It occured to me last night, as I was walking my dogs, that if my neighbor asked me to explain my life right now, I could legitimately say my life revolves around drugs.
Don't get the wrong impression, if you were my neighbor, you might think because there are always a lot of people going in and out of my apartment and staying up late talking, that we do nothing but "party."
The truth is that most of these friends are fellow scientists, studying some aspect of drugs and hoping someday to be employed by a drug company. For example, my biking friend Andrew is singlehandedly making drugs and determining their bioactivity. My good friend Homero studies the toxicicity of drugs by observing DNA damage as a function of drug dose. And I am searching for "natural products," drugs made naturally by plants.
As for me, I used to avoid taking drugs. Something about my upbringing told me that you shouldn't need to rely on external agents to "feel better." I guess that I would say now that pain which prevents you from getting out of bed is a sufficient reason to take drugs. I still tend to take the minimum dose.
The first drug I became comfortable with was Naproxen (available over-the-counter as Aleve). It was prescribed to me after a back injury. I found that it was non-addictive and effective at reducing my pain and inflammation. Those were the ballet days.
Of course when I had a fever, I was given Tylenol (paracetemol, acetomenophen) or Aspirin (acetylsalicylic acid). Other aches and pains, including my Mom's headaches, were treated with Motrin or Advil (ibuprofen).
All of these drugs are in the same class, non-steriodal anti-inflammatory drugs (NSAIDs), which shut down the body's inflammatory signaling pathway. Because each molecular structure is slightly different, each of these drugs has a slightly different interaction with their "target" protein, cyclooxygenase (COX). Looking at their structures below, it is easy to imagine how they could "fit" into a "pocket" created by a much larger molecule. COX is about 350 times more massive than any of these "small molecule" drugs.
Interestingly, NSAIDs (and the substances they are converted to after the body's detoxification has begun) have additional "side-effects." For example, in addition to binding COX, Tylenol's primary metabolite AM404 interacts with the body's cannabanoid system, which is the mechanism responsible for paracetemol's pain relieving properties.

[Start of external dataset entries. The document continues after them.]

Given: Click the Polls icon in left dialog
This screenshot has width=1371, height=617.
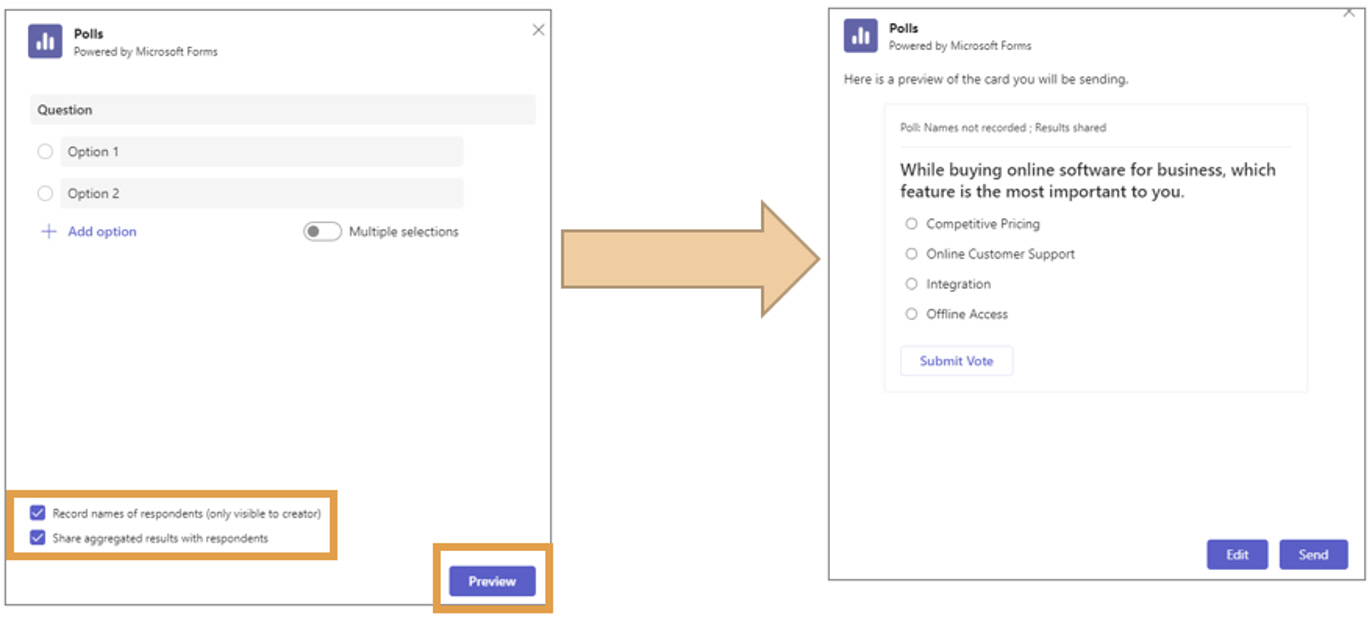Looking at the screenshot, I should 45,41.
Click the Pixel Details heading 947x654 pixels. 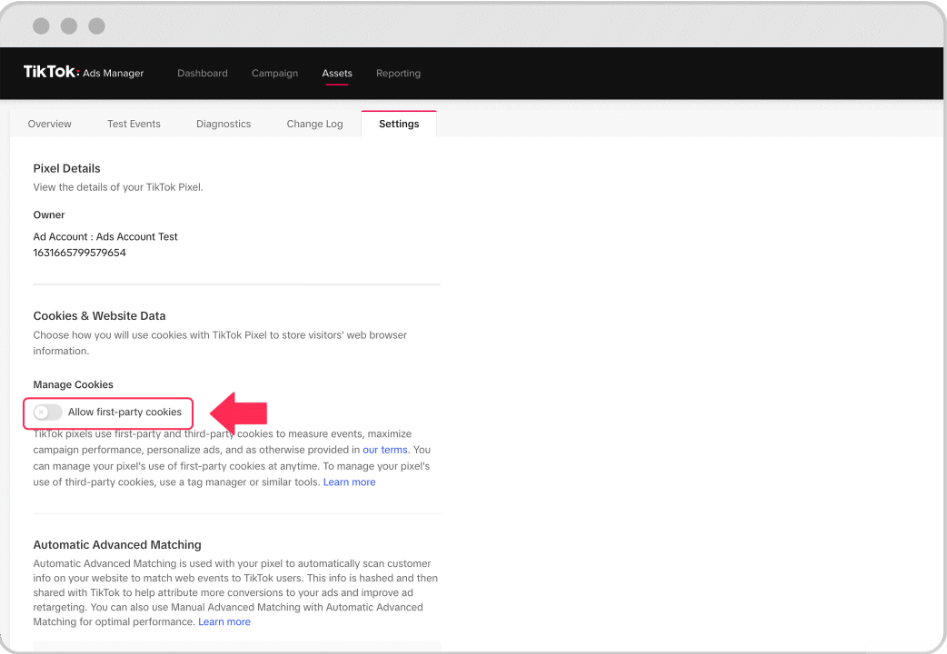pos(66,168)
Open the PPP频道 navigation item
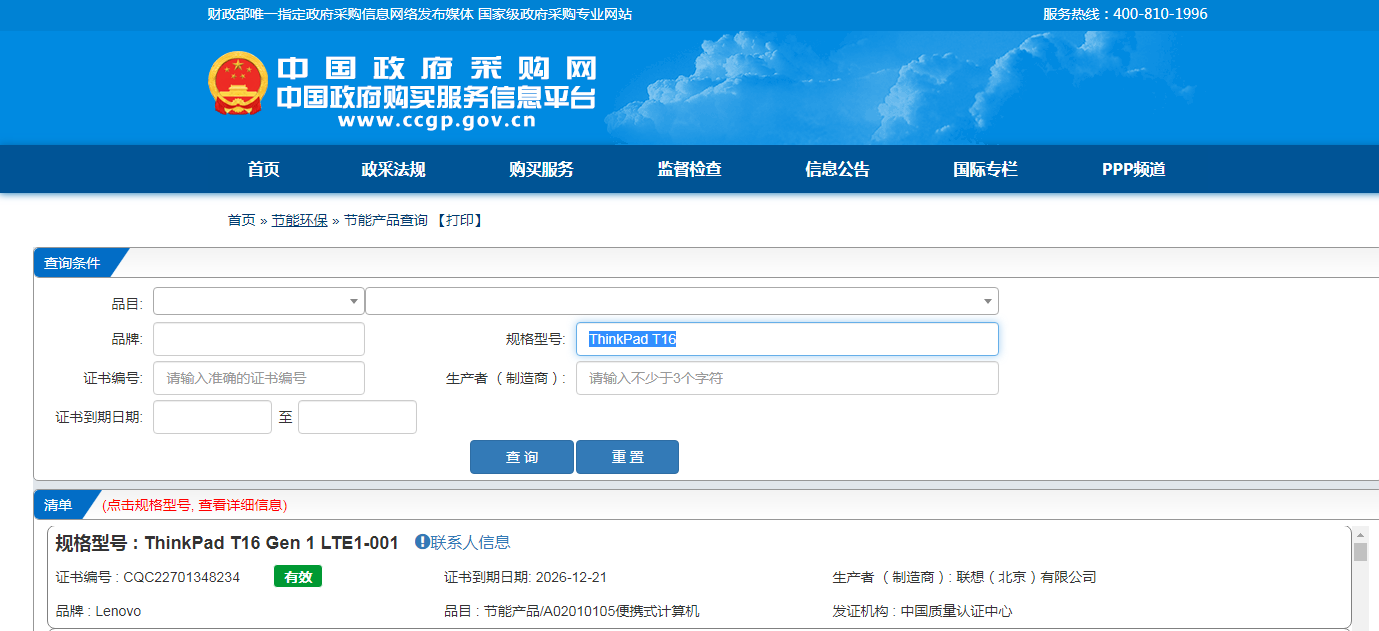Screen dimensions: 1379x631 [1133, 169]
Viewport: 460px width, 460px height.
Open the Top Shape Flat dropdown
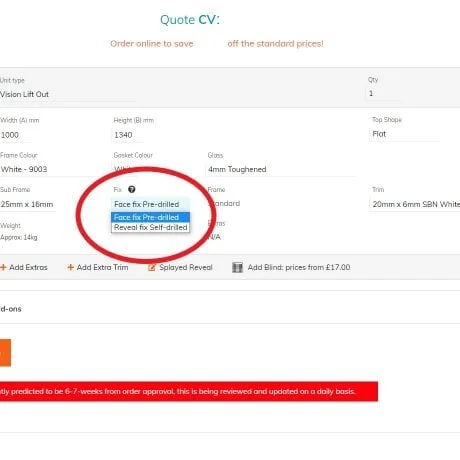point(404,134)
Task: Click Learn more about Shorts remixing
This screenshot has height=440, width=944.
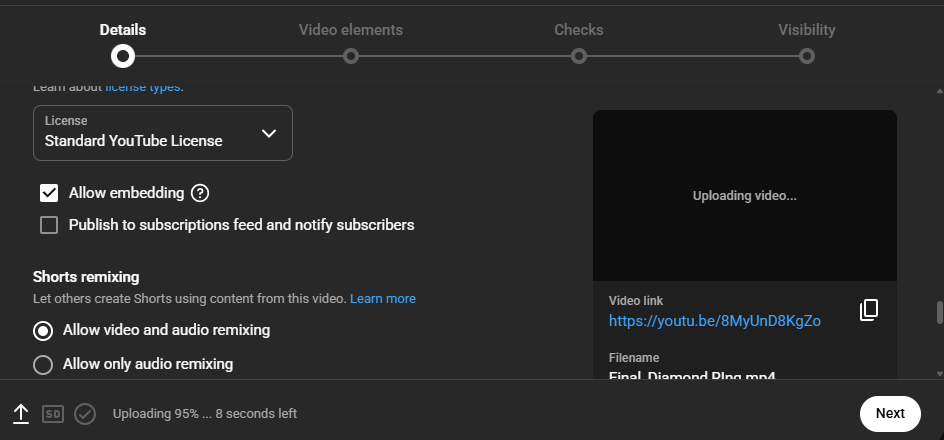Action: [x=382, y=299]
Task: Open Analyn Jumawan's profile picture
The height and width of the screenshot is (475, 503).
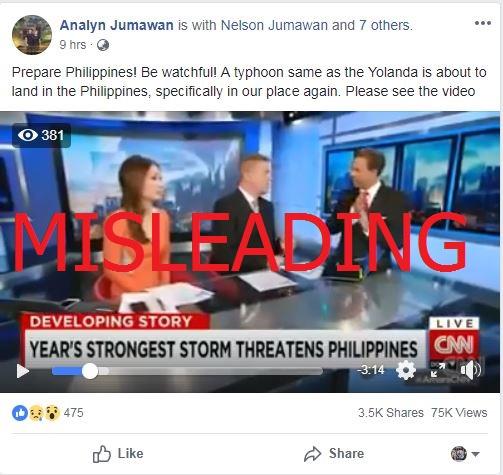Action: (x=32, y=35)
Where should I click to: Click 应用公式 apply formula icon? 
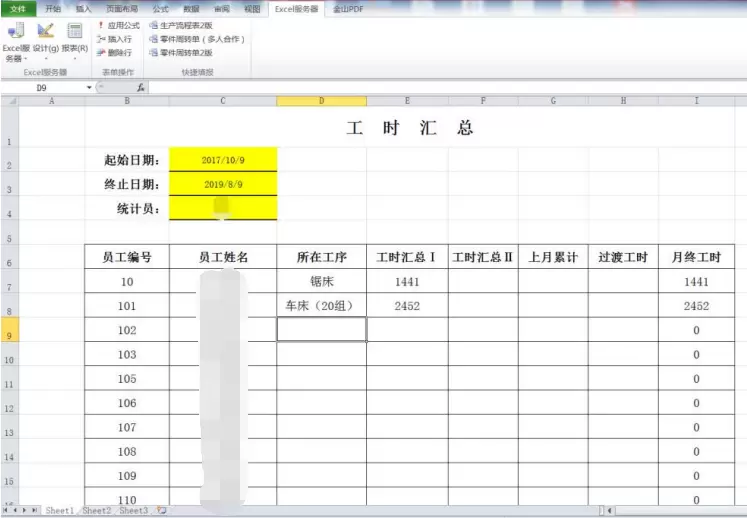pyautogui.click(x=118, y=25)
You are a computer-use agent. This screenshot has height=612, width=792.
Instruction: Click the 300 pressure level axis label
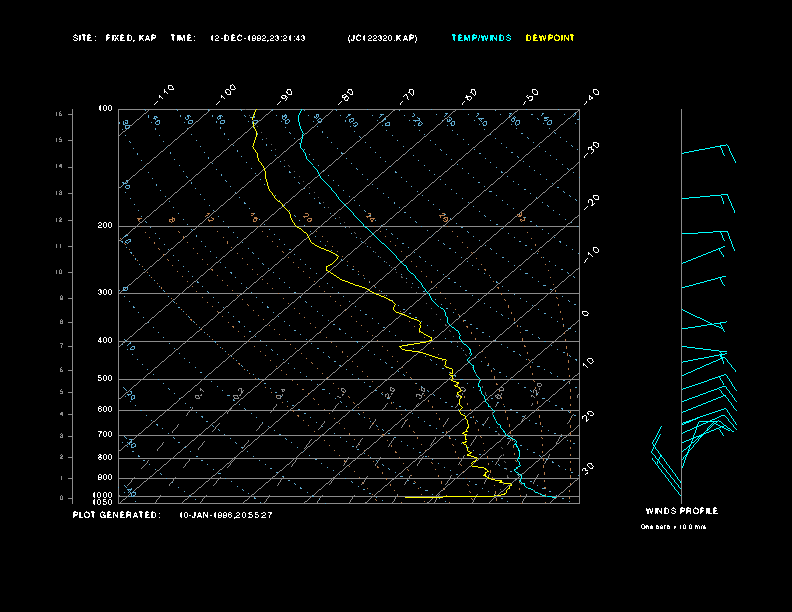tap(105, 292)
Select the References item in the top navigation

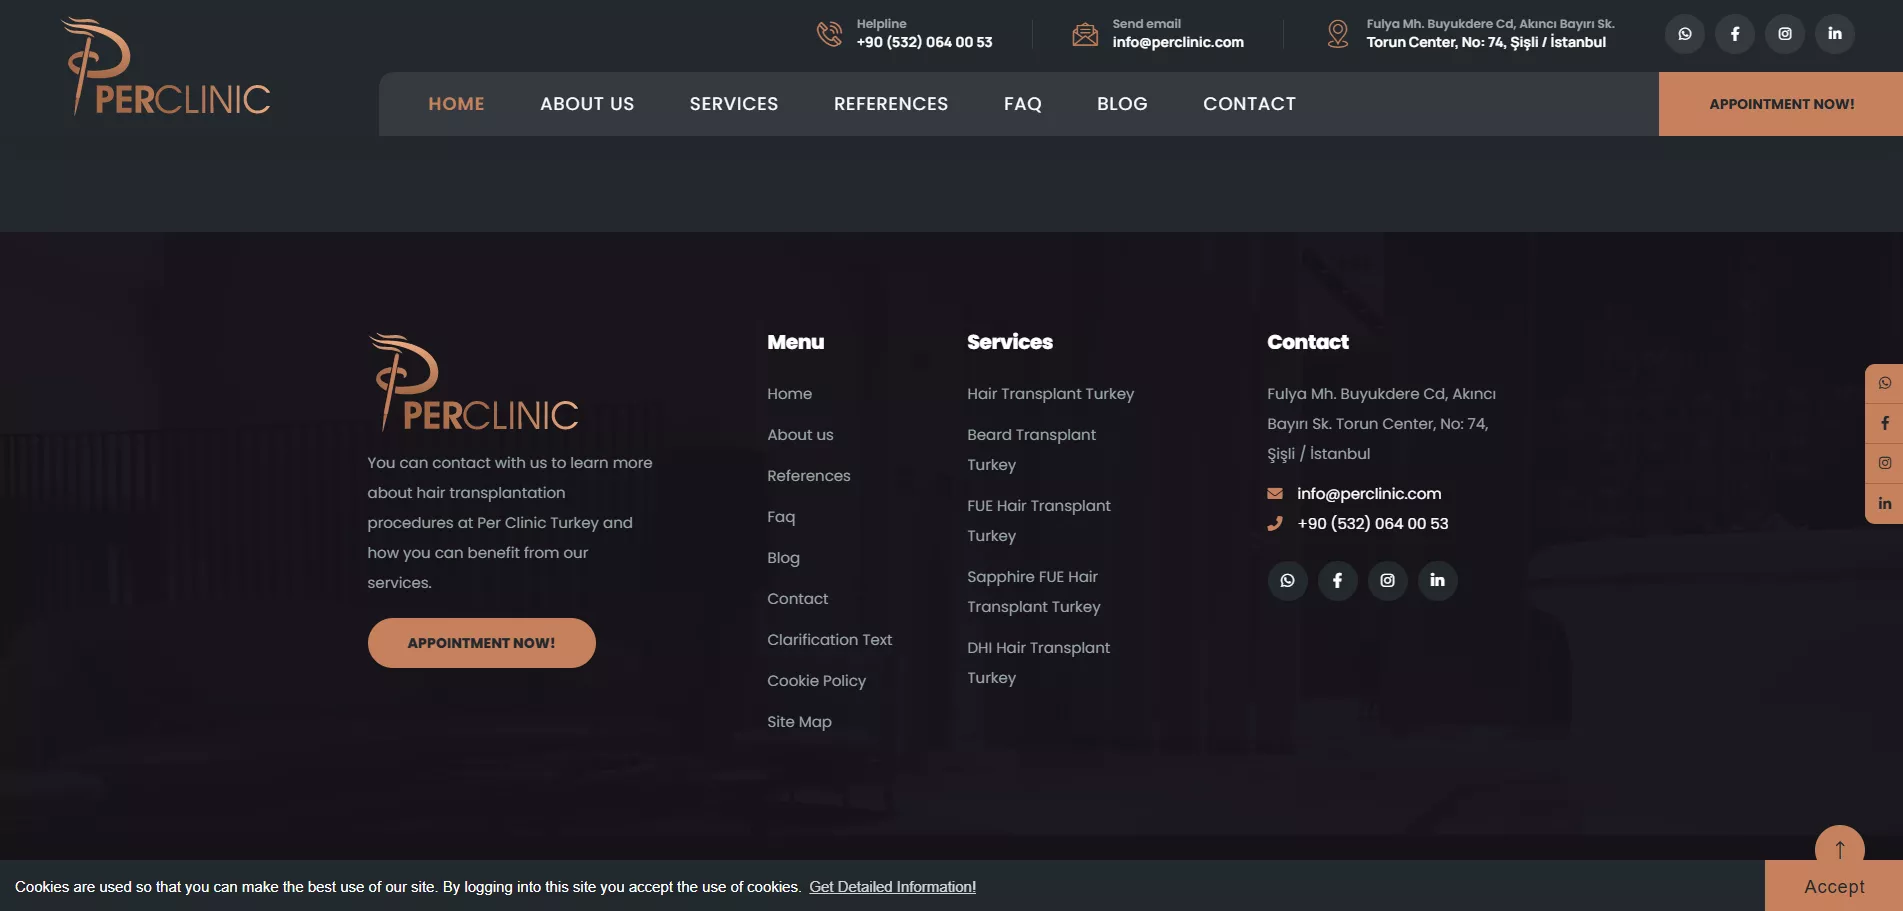tap(890, 104)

I stuck with non-addictive drugs until I discovered caffeine. ( : Maybe in future blogs I can discuss caffeine and other adenosine receptor antagonists. Other classes of drugs I would like to write about are histamine antagonists and seratonin reuptake inhibitors. Future blog topics of a scientific nature may be on the new wave of "biologics," as recently featured in Chemical & Engineering News, which are the newest revolution in drug development. I found it an engaging topic on a personal level because the article really highlighted the cultural divide between traditional "small molecule" chemists in pharma and those trained in molecular biology and bioanalytical chemistry who are equipped to produce and characterize protein-based drugs.
Your blog delineates the need to further understand the community and at the same time society at large. All of us are prone to treat a local illness by local medicine(not prescriptive. Interestingly enough, due to the excitement that is achieved by the very act of cycling, or the euphoria that is experienced during a single ride, the motivation to medicate with the above class of drugs is considered normal. Athough, the fact is that after a good ride, the pain is gone!!!!
ReplyDeleteThe overarching issue is that the fact that a Sunday morning ride can be euphoric motivates the investment in knowledge in Science. The relationship can be described in a cyclical manner. The better our society understands the scientific nature of our everyday existence, the further we will advance as a society as a whole. RIDERS, ENJOY YOUR RIDE!!!!